Selected text:
Table 1. Definition of automobile automation levels by SAE (J3016) Autonomy Levels

As an intelligent system, autonomous vehicle automatically senses the environment and make driving decisions by the artificial intelligent system which include perception, decision and control, vehicle platform manipulation [10]. Perception sensors and actuators, 3S (GPS, GIS, RS) positioning devices, intelligent transportation system access data of the driving environment and perform the users, vehicles and traffic environment interaction. The automated driving system which include the dynamic driving task, the parking needs, the roadway and the commuter information receives and collects the big data from the transportation elements and scenarios, the system uses the AI algorithm to analyze the travel route and control vehicles mobility. The feedforward and feedback of the human-vehicle, vehicle-vehicle and vehicle-system combine the Human-Vehicle Interaction. In the whole dynamic driving procedure, AI hastens the birth of AI proactive or active driving mode. The paper focuses on the change of the driving mode guided by Human Intelligence and Artificial Intelligence, explores the advantages and disadvantages of the different mental models and information interaction workflows supported by different intelligence.

2.2 Voice User Interface

As the Artificial Intelligence based on natural language interaction influences a variety of computing architectures as multi-cores CPU system, heterogeneous system, distributed system, vehicles composed of AI devices have the ability of hearing and understanding of the users’ languages in the state-of-the-art autonomous vehicles. Human-Machine Interaction adopts not only the planned programming language, but also the natural languages to support from the “hands on”, “hands off”, “eyes off” to “mind off” and “steering wheel optional” autonomous driving concept. HMI two-way communication and interaction support the machine to proactive or active understand the needs of the user and feedback reply. The key technologies of speech interaction include speech recognition, speech synthesis, and semantic understanding. The input speech is converted to text or command respectively, and the text is converted to machine synthesized speech, and the natural language text is transformed into user intention, so that the machine can understand user’s needs [11].

In the traditional driving scenarios, voice user interface drastically reduces the distraction and security of the driver for carrying out the driving main task, and distributes the cognition on the secondary task which is related with the non-driving task [1], such like receiving call and music media entertainment. Voice assistant is the most common way of voice interaction. It can lighten the driver’s visual burden, reduce the distraction of energy and ensure driving safety.

Recorded information:
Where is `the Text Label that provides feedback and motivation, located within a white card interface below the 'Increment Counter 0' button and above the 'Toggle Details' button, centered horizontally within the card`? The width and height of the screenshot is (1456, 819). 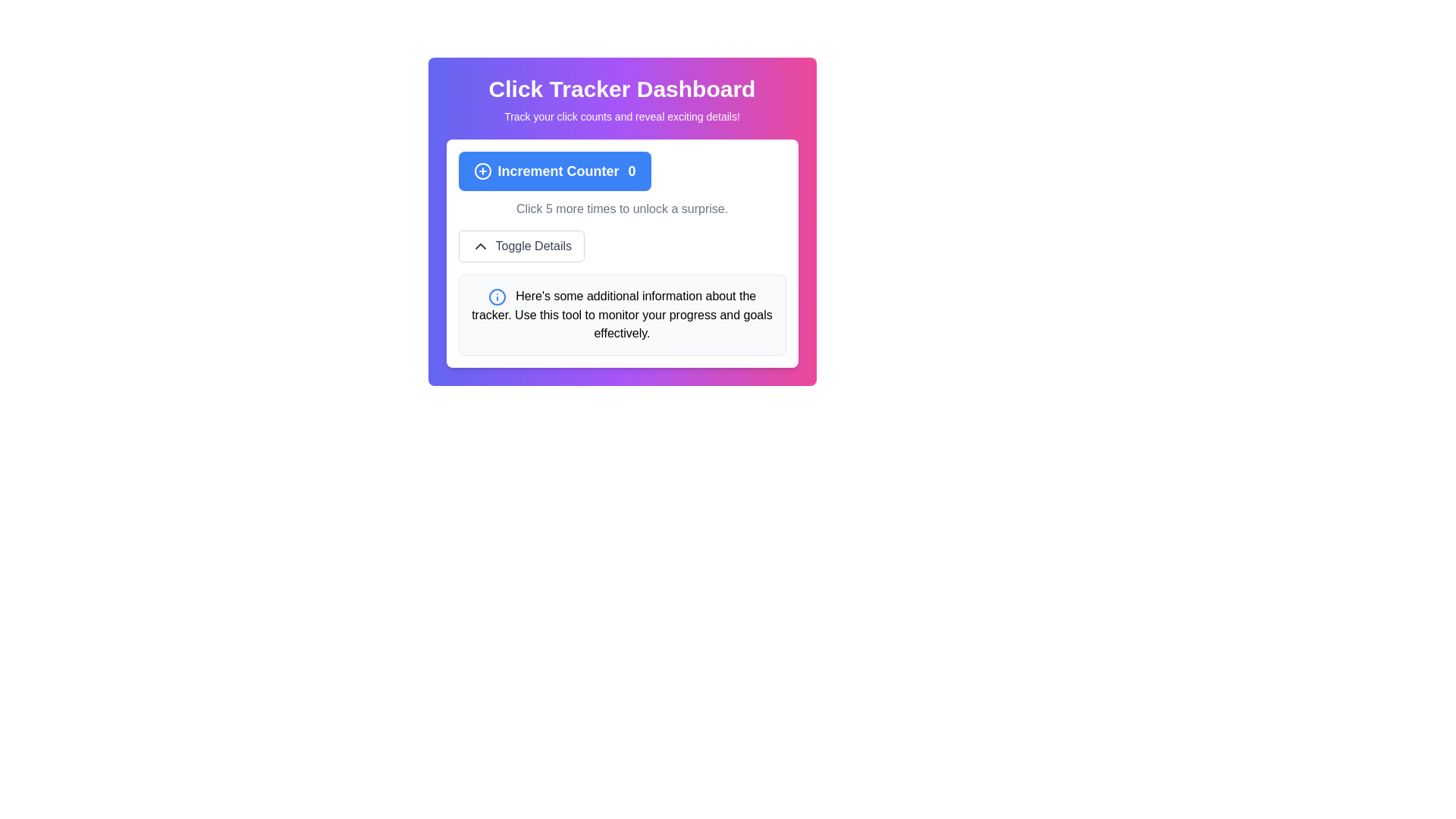
the Text Label that provides feedback and motivation, located within a white card interface below the 'Increment Counter 0' button and above the 'Toggle Details' button, centered horizontally within the card is located at coordinates (622, 209).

Task 1: Retype the autonomous vehicle text from "In the traditional" up to and including "ensure driving safety.".
Task 2: Carry the autonomous vehicle text forward from its final sentence.
The data here come from an unrelated source.

Task result 1:
In the traditional driving scenarios, voice user interface drastically reduces the distraction and security of the driver for carrying out the driving main task, and distributes the cognition on the secondary task which is related with the non-driving task [1], such like receiving call and music media entertainment. Voice assistant is the most common way of voice interaction. It can lighten the driver’s visual burden, reduce the distraction of energy and ensure driving safety.

Task result 2:
In today’s traditional car market, voice user interaction is widely applied to vehicle navigation. It relies on satellite positioning and real-time traffic monitoring technology to provide drivers with early planning routes, providing speed limit, traffic jam, illegal driving taking evidence photos and other prompts to help drivers successfully drive to their destinations. As a new form of intelligent voice interaction, voice assistant is also gradually applied to the design of vehicle voice system.

Voice User Interface (VUI) provides the new HMI interaction mode and contributes several characters for autonomous vehicles interaction design.

  • Hearing faster wakes up the user’s attention [2], just like the athletes starting shots. Compared to the visual image, voice as the low dimension information, become the users’ cognitive focus much more simple than graphic user interface and highlight the mental model theme, however, visual information as the higher dimension information, carries non-focus and diversified information storyline according to different perspectives which include first-person perspective, second-person perspective and third-person or God’s perspective. Different visual perspective causes misunderstanding of the driving tasks and distracts the users’ attention.

  • Voice information sets up personification mental model and eliminates user interaction psychological barriers. To compare with visual information, VUI is better than Graphic User Interface (GUI) for personification association between the strange or unfamiliar field and the past user experience knowledge. Nevertheless, excessively personification results in high user psychological expectations. When driverless vehicle is executing tasks, the usability targets for the interaction design, such as performance, accuracy and stability will damage user experience in turn.

  • VUI supports space free multi direction interaction for the directionless longitudinal wave, Different from GUI multi-users interaction through multi-touch visual information, voice communication in the context of AI from multi-users simultaneously interaction produces cocktail party effect [3]. Voice interaction obstacles come from the multi-users identity and tasks in time non-interruption implementation. However, voice communication with Human Intelligence can skillfully divert attention with the selective auditory attention.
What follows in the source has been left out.